Integra il reato di abusiva duplicazione del software anche il comportamento di chi duplica soltanto in parte un programma per elaboratore, qualora la copia contenga un nucleo funzionale e “caratterizzante il programma originario”.
È quanto ha chiarito la Corte di Cassazione, con la sentenza 24 aprile 2002, n. 15509, in relazione a una vicenda in cui l’imputato aveva copiato il code-line di un software di proprietà dell’azienda per la quale lavorava, al fine di utilizzarlo per favorire l’inserimento nel mercato della nuova società dalla quale era stato assunto.
I giudici hanno precisato, a tale proposito, che la punibilità dell’autore di una duplicazione parziale è prevista espressamente dalla legge sul diritto d’autore 633/1941, che all’art. 64 bis annovera tra i diritti dell’autore di un software quello della “riproduzione permanente o temporanea, parziale o totale”, “con qualsiasi mezzo e in qualunque forma”, e all’art. 171 sanziona il comportamento di chiunque, senza averne il diritto e in qualsiasi forma, riproduce l’opera altrui.

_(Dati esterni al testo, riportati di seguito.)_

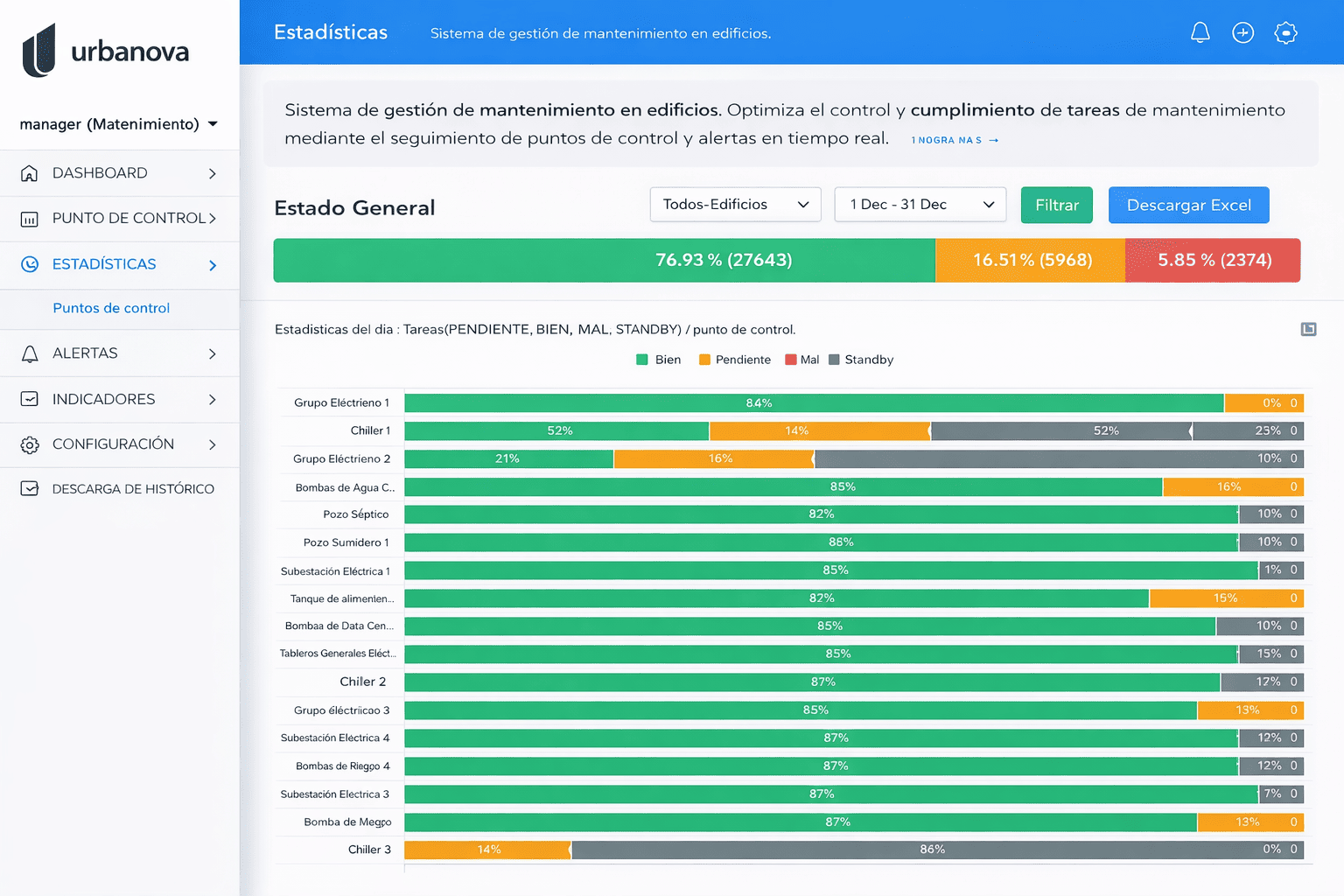This screenshot has width=1344, height=896.
Task: Open the settings gear icon in header
Action: [x=1285, y=33]
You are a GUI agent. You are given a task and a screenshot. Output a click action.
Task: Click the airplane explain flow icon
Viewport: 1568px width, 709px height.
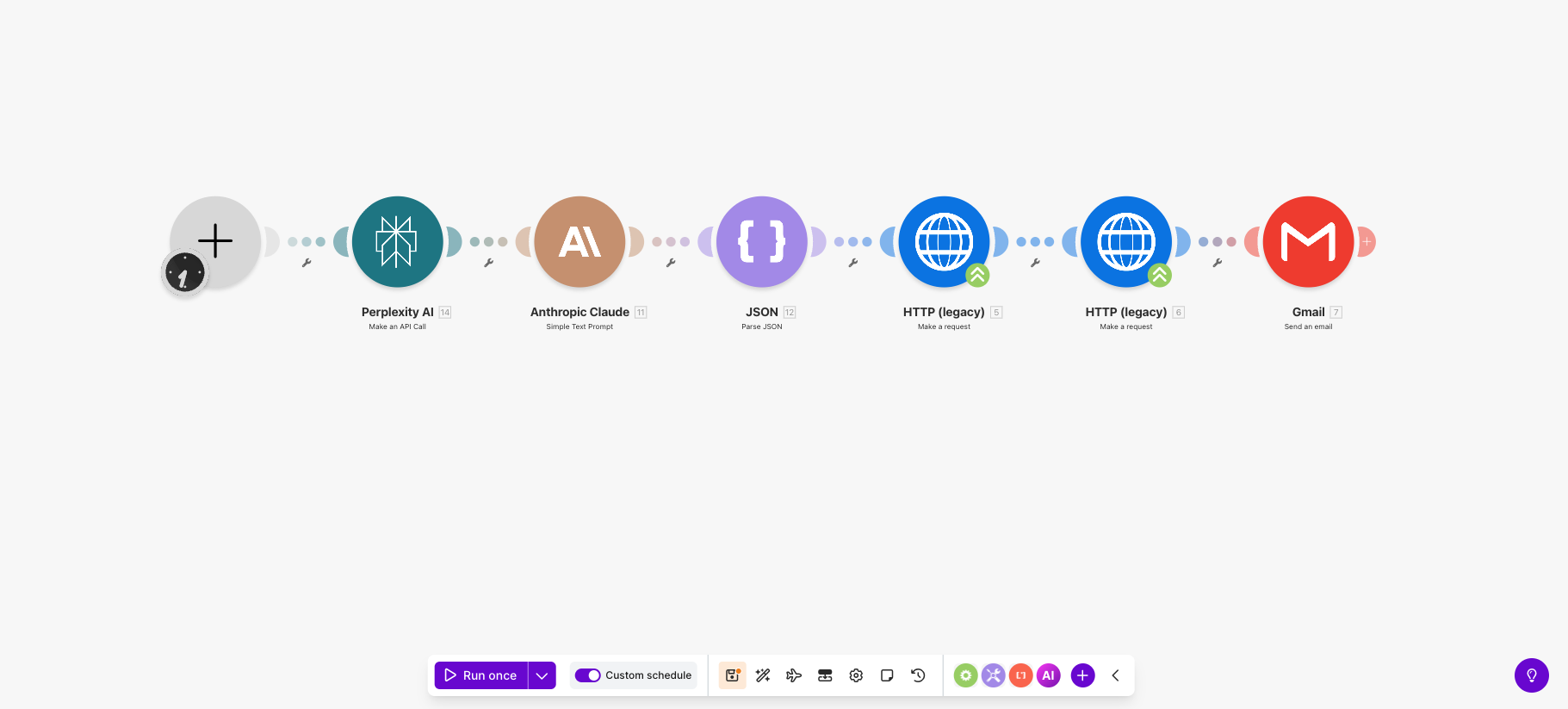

La pronuncia in questione rappresenta un precedente importante in materia, dal momento che apporta un contributo alla definizione del concetto di “originalità”, che costituisce un requisito fondamentale nell’ambito della problematica relativa alla tutela del software per elaboratore.
In particolare, sostiene la Corte, dall’esame della disciplina comunitaria e nazionale emerge chiaramente che per garantire l’effettività della protezione dei programmi informatici, considerati quali opere dell’ingegno, il software deve presentarsi come “il frutto di uno sforzo intellettuale indipendente” e non solo una mera riproduzione di opere altrui.